Message board sued for user-posted message Faces of Lawsuit Abuse
 
tinydancer Apples to oranges. That case will go nowhere...just a lawyer listing a bunch of defendants in search of a pay day. And just because it is the internet...why shouldn't publishers be held to the same standard as traditional publishers? Billions of dollars are spend every year by companies and people trying to defend themselves from outrageous attacks made on 'anonymous' social media sites. Why shouldn't the website owner be held accountable if he/ she allows it to be published. In the end, it isn't an attack on free speech...it is an attack on libel and slander.
 
Thank God for TOR.

FYI: Vladimir Putin offered a $500,000 reward last year for any Russian citizen who could crack TOR. Apparently he was tired of political criticism from people who were smart enough to anonymize. He claimed his motive was Islamic terrorism. Right.
 
Well cases are being won. My point has always been on a message board by all means slag away and call <fill in the blank> an asshole or any other generic derogatory term.

But don't go calling someone anything that can be labelled as libel. You then end up potentially hurting the message board you are posting on.

Personal responsibility and all that. :)

Here's another good link to show what's happening out there in the world of cyber libel cases in America.

US cases on cyber libel in message boards and forums

Don Burleson

US cases on cyber libel in message boards and forums
 
Well cases are being won. My point has always been on a message board by all means slag away and call <fill in the blank> an asshole or any other generic derogatory term.

But don't go calling someone anything that can be labelled as libel.
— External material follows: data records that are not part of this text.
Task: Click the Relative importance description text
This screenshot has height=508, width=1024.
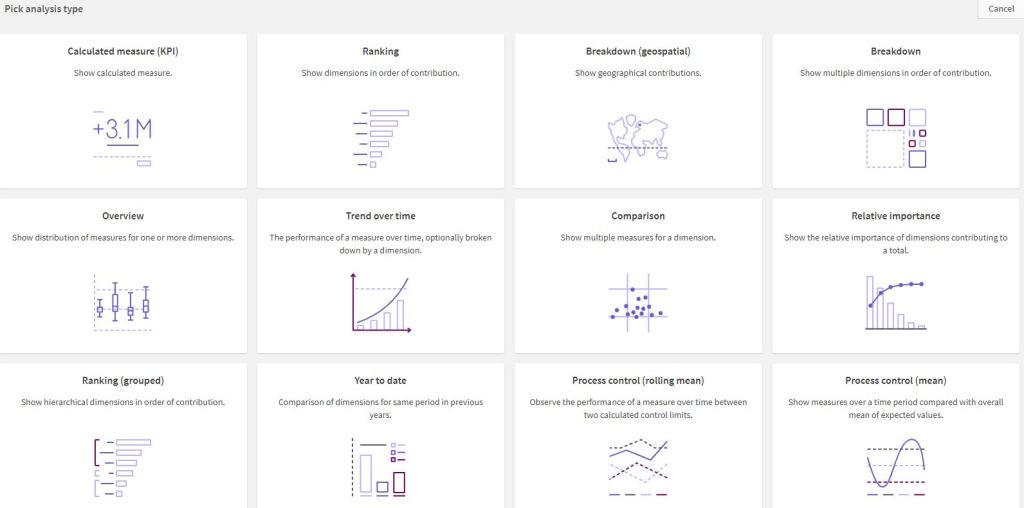Action: [x=895, y=244]
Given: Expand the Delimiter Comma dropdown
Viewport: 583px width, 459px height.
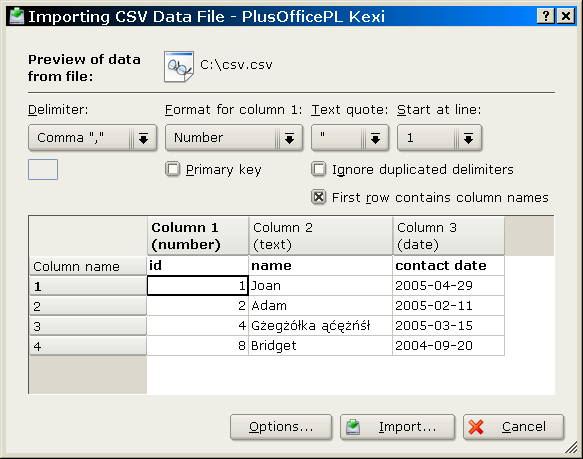Looking at the screenshot, I should (93, 138).
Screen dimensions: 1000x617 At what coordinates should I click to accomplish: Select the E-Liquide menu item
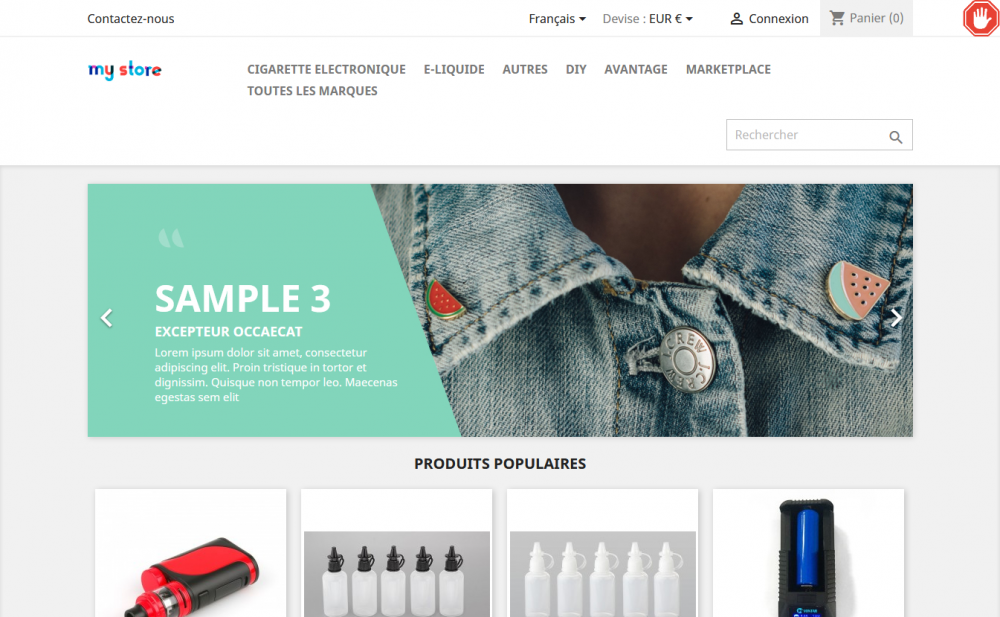click(454, 70)
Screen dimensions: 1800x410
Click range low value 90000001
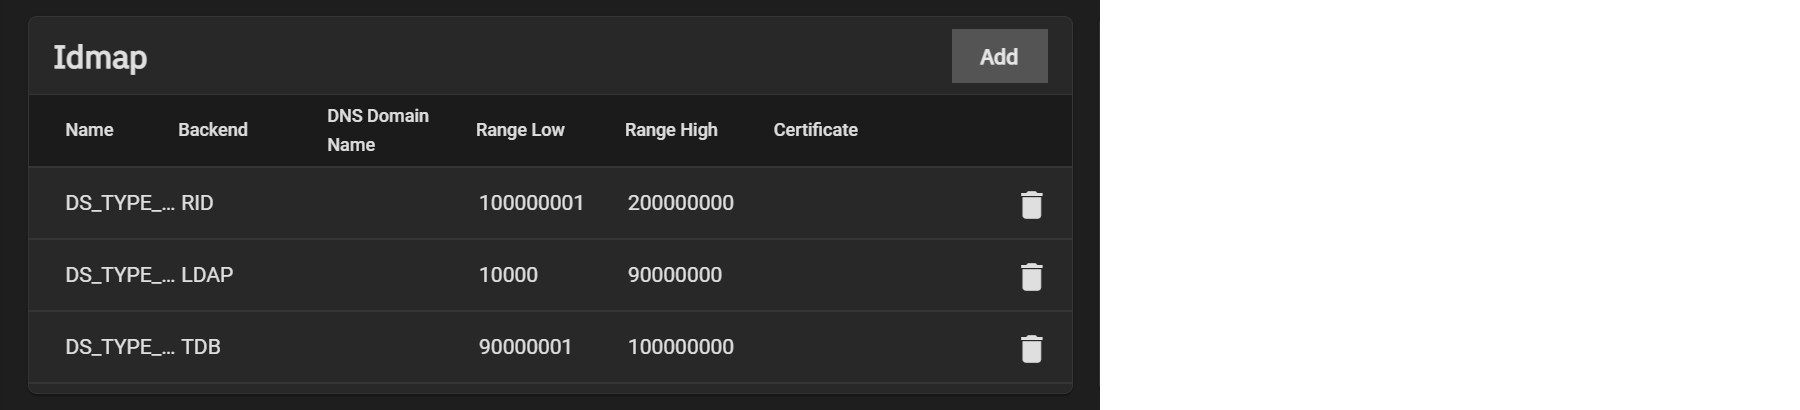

You then end up potentially hurting the message board you are posting on.

Personal responsibility and all that. :)

Here's another good link to show what's happening out there in the world of cyber libel cases in America.

US cases on cyber libel in message boards and forums

Don Burleson

US cases on cyber libel in message boards and forums
Again...it is LIBEL. Websites are responsible for what they publish.